Jutro mają przyjść do mnie nowe wtyki telegartnera i mam nadzieję, że pójdzie łatwiej. Muszę zrobić min. 2 kable żeby podpiąć access pointy na parterze i piętrze. Te już leżą i czekają. Poza tym szafa się zapełnia. Z jednego serwera zrobiły się 2. Doszły 2 UPS-y i chyba pójdzie tam jeszcze drukarka. Całość w szczycie może pociągnąć ponad 1kW.

Światło mam już wszędzie. Zostało chyba tylko 5 sztuk docelowych lamp wsadzić i reflektory do szyn. I przyciski w przyszłym tygodniu z gniazdkami. Też mam kilka kabli pod sterowanie obecnością i jasnością z dostosowaniem natężenia światła do jasości w pomieszczeniu. Jak się sprawdzi, to będę dokładał dalej. U mnie każdy czujnik jest jednocześnie modułem sterującym, więc jak padnie to dalej z przycisków wszystko działa.

Meble już w większości mam. Część tylko się przestawia z miejsca na miejsce, bo trzeba złożyć. Złożyć nie można, bo na sam koniec będą jeszcze olejowa podłogę. Swoją drogą ostatecznie stanęło na grubości 20mm litego dębu. Wnuki jeszcze będą miały co cyklinować  :big grin:  

W garażu robi się żywica. Miałem robić sam, ale brakuje czasu. W sobotę wreszcie podłączę ciepłą wodę i mam nadzieję, że nie będzie niespodzianek... 

W IKEI pokupowałem materace, bo zwracali 10% na kartę. Trochę się zdziwiłem jak się okazało, że jeden się nie zwija i nie wejdzie mi do osobówki  :big grin: 

Zdecydowałem się też na ultrafiltrację z mineralizacją pod zlewem w kuchni żeby nie kupować zgrzewkami wody. Mam nadzieję, że się nie zawiodę.

----------


## Doli.

> Zdecydowałem się też na ultrafiltrację z mineralizacją pod zlewem w kuchni żeby nie kupować zgrzewkami wody. Mam nadzieję, że się nie zawiodę.

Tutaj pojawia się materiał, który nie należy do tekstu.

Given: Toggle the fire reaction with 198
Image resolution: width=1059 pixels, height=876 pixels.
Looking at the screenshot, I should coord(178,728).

Co konkretnie kupiłeś? Bo sama szukam.

----------


## agb

Coś takiego
https://www.amazon.co.uk/Waterconcep.../dp/B00HRVYS3A
https://docplayer.net/docs-images/46...ges/page_9.jpg

Plus wkład mineralizujący. Filtry węglowy i sznurkowy mam przed zmiękczaczem, więc po prostu jeden z tego zestawu zastąpię mineralizującym.

----------


## Owczar

Co prawda wprowadziłem się szybciej, ale widzę, że niektóre tematy masz mocno dalej niż ja  :smile: 

Moja szafa stoi i czeka  :sad: 

Też myślę o filtrach, tych butelek tyle się produkuje, a ta woda przecież też pewnie z filtrów...

U mnie właśnie skończył się też budżet, więc cała reszta będzie na raty. W tym garaż, wylewka i żywica.
Ile Cię kasują za metr żywicy?

Nie boisz się litego dębu do podlogowki?

----------


## Owczar

marcin225 tych firm od ogrodzeń na pęczki. Na pewno kogoś znajdziesz  :smile: 

Swoją drogą, to kierowcy nie za bardzo chcą wnosić... Nawet za kasę.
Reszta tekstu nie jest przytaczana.